--- Start of MATERIAL TO PROCESS ---

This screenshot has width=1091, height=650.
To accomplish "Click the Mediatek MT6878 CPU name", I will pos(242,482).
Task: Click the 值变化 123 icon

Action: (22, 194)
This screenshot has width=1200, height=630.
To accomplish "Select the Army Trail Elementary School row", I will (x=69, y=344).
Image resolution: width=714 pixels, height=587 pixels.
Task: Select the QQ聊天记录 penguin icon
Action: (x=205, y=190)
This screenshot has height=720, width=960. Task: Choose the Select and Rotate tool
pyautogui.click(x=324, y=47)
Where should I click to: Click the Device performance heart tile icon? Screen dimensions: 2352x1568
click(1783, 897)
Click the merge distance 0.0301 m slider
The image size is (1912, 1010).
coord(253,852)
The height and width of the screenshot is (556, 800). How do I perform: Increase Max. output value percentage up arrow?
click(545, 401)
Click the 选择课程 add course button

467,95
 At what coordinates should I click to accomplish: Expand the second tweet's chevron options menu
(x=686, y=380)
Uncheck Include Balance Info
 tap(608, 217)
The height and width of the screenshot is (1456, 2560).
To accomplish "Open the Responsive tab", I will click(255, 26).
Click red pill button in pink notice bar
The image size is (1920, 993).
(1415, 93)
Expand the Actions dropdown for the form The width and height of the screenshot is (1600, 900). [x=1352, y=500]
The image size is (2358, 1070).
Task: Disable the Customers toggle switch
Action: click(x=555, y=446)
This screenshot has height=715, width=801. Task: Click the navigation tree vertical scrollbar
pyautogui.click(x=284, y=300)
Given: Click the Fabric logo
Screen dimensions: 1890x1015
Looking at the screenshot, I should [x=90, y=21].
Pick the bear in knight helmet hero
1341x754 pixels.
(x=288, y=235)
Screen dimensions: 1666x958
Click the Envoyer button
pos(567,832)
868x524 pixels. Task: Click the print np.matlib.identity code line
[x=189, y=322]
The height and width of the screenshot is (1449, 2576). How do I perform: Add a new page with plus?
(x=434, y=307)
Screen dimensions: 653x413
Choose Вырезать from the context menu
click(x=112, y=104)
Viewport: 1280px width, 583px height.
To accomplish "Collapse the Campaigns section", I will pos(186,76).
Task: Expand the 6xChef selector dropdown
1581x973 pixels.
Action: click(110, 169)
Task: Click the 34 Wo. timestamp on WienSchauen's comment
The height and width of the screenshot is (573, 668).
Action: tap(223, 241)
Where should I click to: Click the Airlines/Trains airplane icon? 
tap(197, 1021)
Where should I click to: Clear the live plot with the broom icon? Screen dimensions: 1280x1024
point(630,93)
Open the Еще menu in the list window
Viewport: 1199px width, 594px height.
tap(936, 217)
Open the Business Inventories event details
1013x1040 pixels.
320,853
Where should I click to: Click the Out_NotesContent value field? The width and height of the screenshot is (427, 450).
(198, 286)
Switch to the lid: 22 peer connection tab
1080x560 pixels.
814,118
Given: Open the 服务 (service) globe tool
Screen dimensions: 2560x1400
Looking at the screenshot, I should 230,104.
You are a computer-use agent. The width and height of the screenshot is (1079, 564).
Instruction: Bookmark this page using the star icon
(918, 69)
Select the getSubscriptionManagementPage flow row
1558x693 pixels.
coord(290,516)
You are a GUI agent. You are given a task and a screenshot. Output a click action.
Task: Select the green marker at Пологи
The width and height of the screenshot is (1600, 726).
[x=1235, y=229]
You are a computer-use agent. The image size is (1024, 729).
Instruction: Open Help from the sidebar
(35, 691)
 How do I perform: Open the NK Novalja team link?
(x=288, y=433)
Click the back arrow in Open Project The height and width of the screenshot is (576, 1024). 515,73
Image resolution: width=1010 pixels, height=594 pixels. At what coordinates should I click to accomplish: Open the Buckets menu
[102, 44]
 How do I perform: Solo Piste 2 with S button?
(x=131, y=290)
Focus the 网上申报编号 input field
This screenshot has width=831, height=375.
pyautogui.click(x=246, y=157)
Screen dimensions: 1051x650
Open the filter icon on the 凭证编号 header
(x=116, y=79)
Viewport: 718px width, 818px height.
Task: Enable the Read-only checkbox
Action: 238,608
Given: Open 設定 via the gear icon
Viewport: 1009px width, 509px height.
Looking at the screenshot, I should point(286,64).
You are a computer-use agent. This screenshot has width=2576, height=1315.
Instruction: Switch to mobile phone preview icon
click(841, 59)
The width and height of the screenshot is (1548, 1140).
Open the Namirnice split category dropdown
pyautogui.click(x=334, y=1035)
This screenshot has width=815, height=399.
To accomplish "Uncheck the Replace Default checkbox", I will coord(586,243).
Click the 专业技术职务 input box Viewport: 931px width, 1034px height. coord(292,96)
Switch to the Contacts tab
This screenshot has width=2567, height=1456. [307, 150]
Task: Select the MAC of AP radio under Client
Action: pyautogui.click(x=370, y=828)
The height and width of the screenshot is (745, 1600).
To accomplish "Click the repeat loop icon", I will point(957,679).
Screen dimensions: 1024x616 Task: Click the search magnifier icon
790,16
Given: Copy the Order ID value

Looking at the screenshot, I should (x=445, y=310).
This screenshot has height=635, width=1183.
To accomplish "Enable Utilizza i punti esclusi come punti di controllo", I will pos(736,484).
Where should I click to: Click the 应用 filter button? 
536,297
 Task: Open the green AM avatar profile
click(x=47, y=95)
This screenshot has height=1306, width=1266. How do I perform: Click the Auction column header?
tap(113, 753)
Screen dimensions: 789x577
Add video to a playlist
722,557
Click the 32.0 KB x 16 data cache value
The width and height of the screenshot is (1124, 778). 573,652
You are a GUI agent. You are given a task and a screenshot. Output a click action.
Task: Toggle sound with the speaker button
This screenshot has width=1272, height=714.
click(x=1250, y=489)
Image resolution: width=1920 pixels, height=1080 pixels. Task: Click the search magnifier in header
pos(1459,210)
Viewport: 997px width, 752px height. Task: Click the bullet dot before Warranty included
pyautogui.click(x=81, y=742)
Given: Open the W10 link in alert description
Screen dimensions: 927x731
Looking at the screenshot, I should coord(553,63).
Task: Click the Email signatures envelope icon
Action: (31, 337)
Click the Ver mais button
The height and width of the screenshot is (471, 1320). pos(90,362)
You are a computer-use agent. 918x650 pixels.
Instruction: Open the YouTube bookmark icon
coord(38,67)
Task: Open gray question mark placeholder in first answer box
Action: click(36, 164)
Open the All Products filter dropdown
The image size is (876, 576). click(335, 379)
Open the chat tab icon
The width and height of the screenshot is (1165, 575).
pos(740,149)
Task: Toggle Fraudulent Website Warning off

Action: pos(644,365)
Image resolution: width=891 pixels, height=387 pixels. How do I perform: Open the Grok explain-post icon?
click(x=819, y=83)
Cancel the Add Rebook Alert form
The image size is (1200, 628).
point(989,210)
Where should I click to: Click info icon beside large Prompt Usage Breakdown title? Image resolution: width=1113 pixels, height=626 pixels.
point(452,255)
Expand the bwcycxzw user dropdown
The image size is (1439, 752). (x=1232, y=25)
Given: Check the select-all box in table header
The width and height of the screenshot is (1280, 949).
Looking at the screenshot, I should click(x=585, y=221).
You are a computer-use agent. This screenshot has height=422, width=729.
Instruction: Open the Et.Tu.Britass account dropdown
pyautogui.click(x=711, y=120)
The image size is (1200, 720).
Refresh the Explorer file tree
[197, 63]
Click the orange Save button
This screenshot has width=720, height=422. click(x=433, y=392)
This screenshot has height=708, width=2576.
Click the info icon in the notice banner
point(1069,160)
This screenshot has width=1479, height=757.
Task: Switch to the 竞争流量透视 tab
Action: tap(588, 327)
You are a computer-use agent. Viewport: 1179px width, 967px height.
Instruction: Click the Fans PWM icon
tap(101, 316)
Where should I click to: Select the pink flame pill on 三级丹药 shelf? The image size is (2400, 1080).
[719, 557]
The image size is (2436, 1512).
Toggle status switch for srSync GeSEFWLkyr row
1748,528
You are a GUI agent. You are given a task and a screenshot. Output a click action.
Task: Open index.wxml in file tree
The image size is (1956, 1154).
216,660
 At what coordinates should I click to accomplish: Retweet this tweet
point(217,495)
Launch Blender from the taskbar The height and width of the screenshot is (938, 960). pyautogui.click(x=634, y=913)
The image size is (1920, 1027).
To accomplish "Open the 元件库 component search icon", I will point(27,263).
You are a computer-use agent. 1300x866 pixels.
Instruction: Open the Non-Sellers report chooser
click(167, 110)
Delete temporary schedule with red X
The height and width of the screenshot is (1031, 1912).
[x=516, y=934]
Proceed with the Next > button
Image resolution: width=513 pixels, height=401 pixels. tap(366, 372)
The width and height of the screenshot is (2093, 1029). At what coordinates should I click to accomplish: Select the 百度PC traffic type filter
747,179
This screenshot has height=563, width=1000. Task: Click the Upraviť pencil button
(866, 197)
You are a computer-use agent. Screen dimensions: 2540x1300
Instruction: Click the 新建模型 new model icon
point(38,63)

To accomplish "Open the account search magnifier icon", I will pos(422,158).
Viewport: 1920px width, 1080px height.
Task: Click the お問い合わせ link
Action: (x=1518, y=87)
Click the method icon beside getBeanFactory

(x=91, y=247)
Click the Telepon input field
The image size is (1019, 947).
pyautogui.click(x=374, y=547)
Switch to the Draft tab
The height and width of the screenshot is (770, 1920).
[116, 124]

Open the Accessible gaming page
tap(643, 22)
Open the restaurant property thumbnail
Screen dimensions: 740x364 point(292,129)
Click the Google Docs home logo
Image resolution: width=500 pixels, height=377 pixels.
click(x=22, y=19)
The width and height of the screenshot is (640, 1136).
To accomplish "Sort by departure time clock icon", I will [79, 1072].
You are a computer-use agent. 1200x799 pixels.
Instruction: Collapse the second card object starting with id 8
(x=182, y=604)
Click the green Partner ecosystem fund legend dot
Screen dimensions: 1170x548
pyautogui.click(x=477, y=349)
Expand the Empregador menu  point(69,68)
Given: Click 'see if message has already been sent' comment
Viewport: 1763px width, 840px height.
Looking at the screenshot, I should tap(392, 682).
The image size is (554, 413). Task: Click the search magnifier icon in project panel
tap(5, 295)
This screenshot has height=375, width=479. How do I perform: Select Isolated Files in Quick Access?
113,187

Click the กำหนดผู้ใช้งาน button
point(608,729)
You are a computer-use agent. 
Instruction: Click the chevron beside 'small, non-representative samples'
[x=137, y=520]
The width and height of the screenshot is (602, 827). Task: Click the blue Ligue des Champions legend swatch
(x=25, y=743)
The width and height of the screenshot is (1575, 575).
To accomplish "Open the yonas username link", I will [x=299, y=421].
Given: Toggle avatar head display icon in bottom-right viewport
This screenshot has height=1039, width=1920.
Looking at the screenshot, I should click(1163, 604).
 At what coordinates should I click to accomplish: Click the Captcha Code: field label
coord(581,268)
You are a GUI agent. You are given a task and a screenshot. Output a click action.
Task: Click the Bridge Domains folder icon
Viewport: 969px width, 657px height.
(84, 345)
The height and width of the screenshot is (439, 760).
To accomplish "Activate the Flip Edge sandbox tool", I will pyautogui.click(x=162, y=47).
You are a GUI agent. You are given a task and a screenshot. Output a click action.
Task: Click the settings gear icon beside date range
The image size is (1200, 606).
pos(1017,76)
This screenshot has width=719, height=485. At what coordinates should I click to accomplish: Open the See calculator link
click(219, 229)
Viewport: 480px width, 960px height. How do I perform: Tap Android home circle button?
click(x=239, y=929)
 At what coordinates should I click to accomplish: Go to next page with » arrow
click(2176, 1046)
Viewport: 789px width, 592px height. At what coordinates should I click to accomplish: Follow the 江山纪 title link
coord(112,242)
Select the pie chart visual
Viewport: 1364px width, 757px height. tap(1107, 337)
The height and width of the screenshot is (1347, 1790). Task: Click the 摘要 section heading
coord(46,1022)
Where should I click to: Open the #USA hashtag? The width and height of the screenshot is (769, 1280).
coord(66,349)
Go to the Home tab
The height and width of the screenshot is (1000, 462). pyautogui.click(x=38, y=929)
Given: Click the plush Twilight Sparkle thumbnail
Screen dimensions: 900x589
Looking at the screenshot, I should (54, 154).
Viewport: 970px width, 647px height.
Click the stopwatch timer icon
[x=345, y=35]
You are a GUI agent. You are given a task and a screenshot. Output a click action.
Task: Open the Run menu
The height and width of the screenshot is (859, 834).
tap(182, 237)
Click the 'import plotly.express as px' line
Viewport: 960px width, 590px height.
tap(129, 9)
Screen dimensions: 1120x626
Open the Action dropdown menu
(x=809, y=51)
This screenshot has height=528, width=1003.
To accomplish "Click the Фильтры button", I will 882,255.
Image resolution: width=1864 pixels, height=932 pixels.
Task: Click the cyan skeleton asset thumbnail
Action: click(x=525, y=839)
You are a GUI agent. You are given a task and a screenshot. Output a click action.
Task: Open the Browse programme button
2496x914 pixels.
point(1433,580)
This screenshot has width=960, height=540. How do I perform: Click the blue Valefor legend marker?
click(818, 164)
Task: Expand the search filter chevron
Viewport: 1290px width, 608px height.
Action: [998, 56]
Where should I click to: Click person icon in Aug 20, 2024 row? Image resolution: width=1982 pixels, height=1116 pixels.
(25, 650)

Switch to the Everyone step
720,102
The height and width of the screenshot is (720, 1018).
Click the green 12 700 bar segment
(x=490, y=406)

--- End of MATERIAL TO PROCESS ---

> _PROBLEM REQUIREMENTS_
In the items from the line containing "At what coordinates should I click to accomplish: Expand" up to and including the line containing "will click(255, 26).", change "Balance" to "Account". Give those lines again with nothing else altered.

> _COMPLETE RESPONSE_
 At what coordinates should I click to accomplish: Expand the second tweet's chevron options menu
(x=686, y=380)
Uncheck Include Account Info
 tap(608, 217)
The height and width of the screenshot is (1456, 2560).
To accomplish "Open the Responsive tab", I will click(255, 26).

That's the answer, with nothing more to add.